Plus qu’une simple inspiration, Yves Saint Laurent est un personnage à part entière de cette histoire, incarné sur scène par Yves Jacques. Michel Marc Bouchard reprend d’ailleurs dans sa pièce quelques écrits du couturier français, notamment à propos de sa mère, avec qui ce dernier entretenait une relation trouble. Ce qui ne manque pas de faire écho à la relation difficile, néanmoins fusionnelle, entre Hugo et Béatrice.

Le procédé aurait pu être intéressant. Seulement, les passages projetés par vidéo où Yves Saint Laurent raconte ses états d’âme s’avèrent un des maillons faibles de cette pièce. Rien à reprocher à l’interprétation d’Yves Jacques ; ce sont plutôt les propos eux-mêmes qui, au lieu de nourrir l’émotion, nous détournent du drame qui se joue sur scène. Le célèbre YSL est un mentor trop bavard pour être vraiment poignant… Il parle avec sa tête ; Hugo parle avec son cœur. Le premier n’est que discours : le second, que hurlements silencieux. Bref, la soi-disant sagesse du couturier nous a laissée de glace.

Une note sur la metteure en scène Eda Holmes, qui a tout de même su canaliser le talent des comédiens pour que les personnages ne tombent jamais dans la caricature ni le pathos.

La colère gronde souvent, la honte est palpable, mais personne ne pèche par excès. Une belle réussite pour la directrice artistique du Théâtre Centaur, qui signe ici sa première mise en scène au TNM.

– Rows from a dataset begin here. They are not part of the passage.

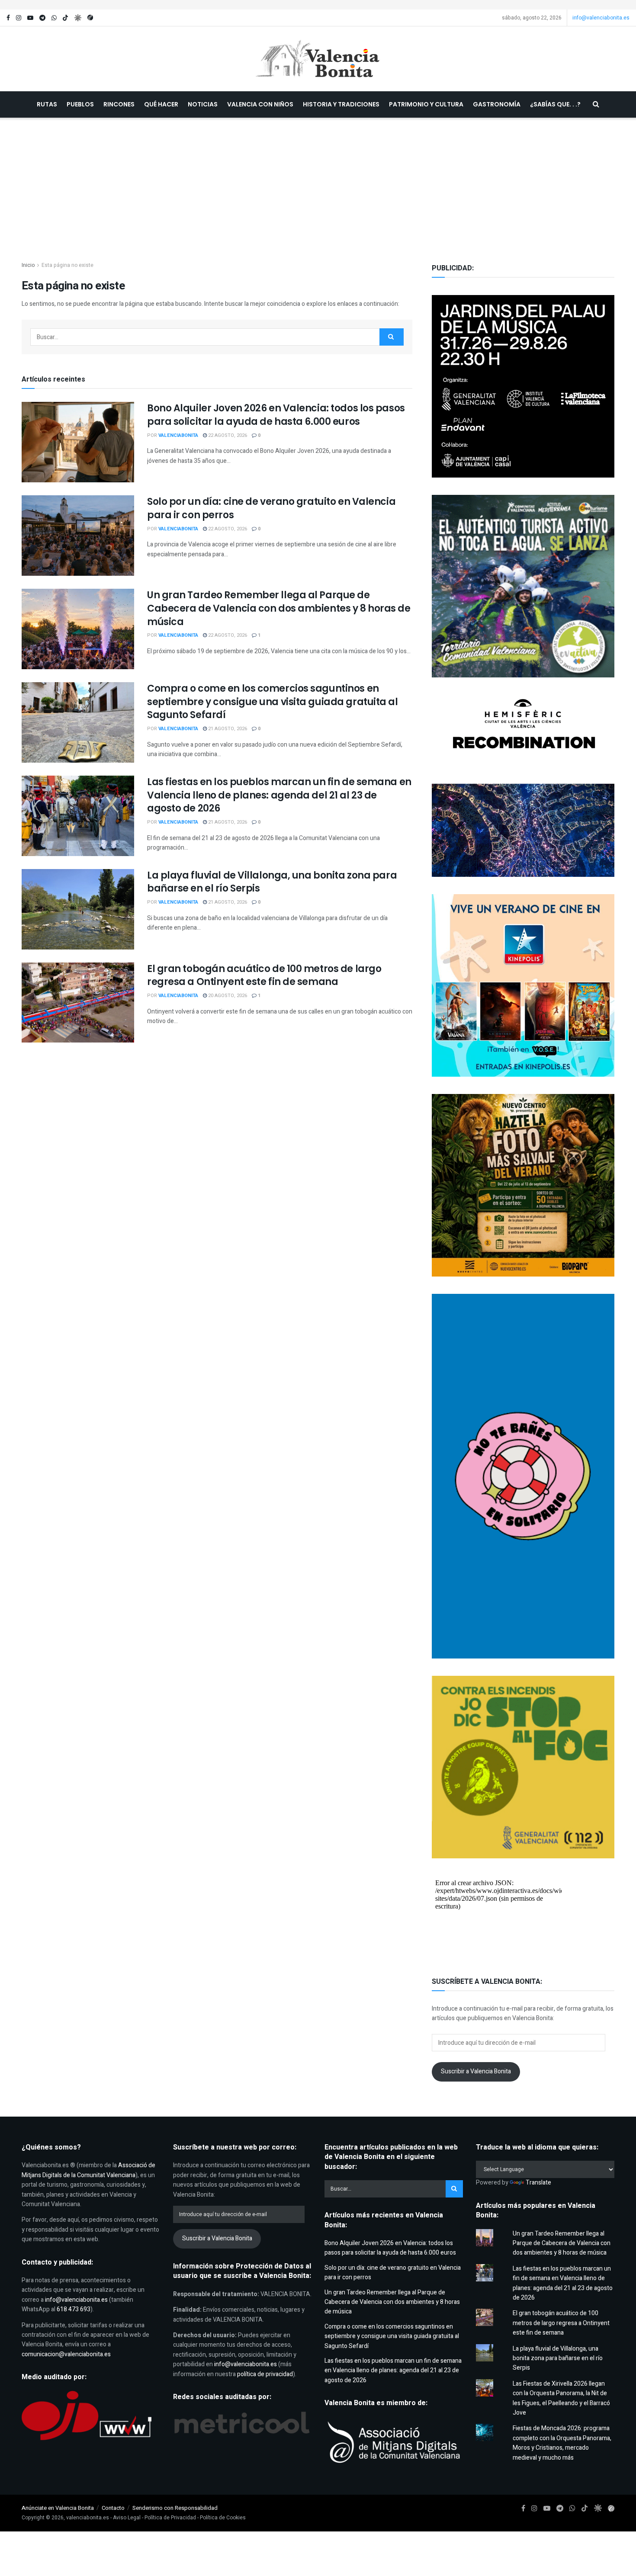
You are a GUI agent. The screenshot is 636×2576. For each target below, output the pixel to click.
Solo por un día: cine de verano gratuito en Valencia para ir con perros (271, 508)
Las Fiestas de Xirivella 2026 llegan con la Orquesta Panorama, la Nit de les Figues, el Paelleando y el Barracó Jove (561, 2398)
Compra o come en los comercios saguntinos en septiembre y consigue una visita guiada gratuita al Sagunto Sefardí (272, 702)
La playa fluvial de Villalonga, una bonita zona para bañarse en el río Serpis (272, 882)
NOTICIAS (203, 104)
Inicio (28, 265)
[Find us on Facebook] (8, 18)
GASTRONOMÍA (496, 104)
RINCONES (119, 104)
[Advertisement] (318, 182)
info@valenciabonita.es (601, 18)
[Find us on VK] (77, 18)
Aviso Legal (127, 2517)
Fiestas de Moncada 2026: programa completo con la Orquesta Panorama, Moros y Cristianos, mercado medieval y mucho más (562, 2443)
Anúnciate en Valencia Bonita (58, 2508)
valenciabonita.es (87, 2517)
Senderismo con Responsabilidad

Malgré ses indéniables qualités, de toutes les pièces écrites par Michel Marc Bouchard, Embrasse n’est pas la plus émouvante, ni de celles qui marqueront les esprits comme ont pu le faire Les feluettes, Le peintre des Madones ou, plus récemment, La nuit où Laurier Gaudreault s’est réveillé. Certes, elle s’inscrit dans la continuité de l’œuvre du dramaturge, avec sa violence sourde et son désir de rédemption par la création. Mais il lui manque cette étincelle qui chavire le cœur.

N’empêche, Embrasse restera toujours la pièce qui aura donné la première partition d’envergure à Théodore Pellerin, à qui on prévoit d’autres grands rôles sur d’autres grandes scènes.

Au TNM jusqu’au 24 octobre

Embrasse

De Michel Marc Bouchard. Mise en scène d’Eda Holmes. Avec Anne-Marie Cadieux, Théodore Pellerin, Yves Jacques, Alice Pascual et Anglesh Major.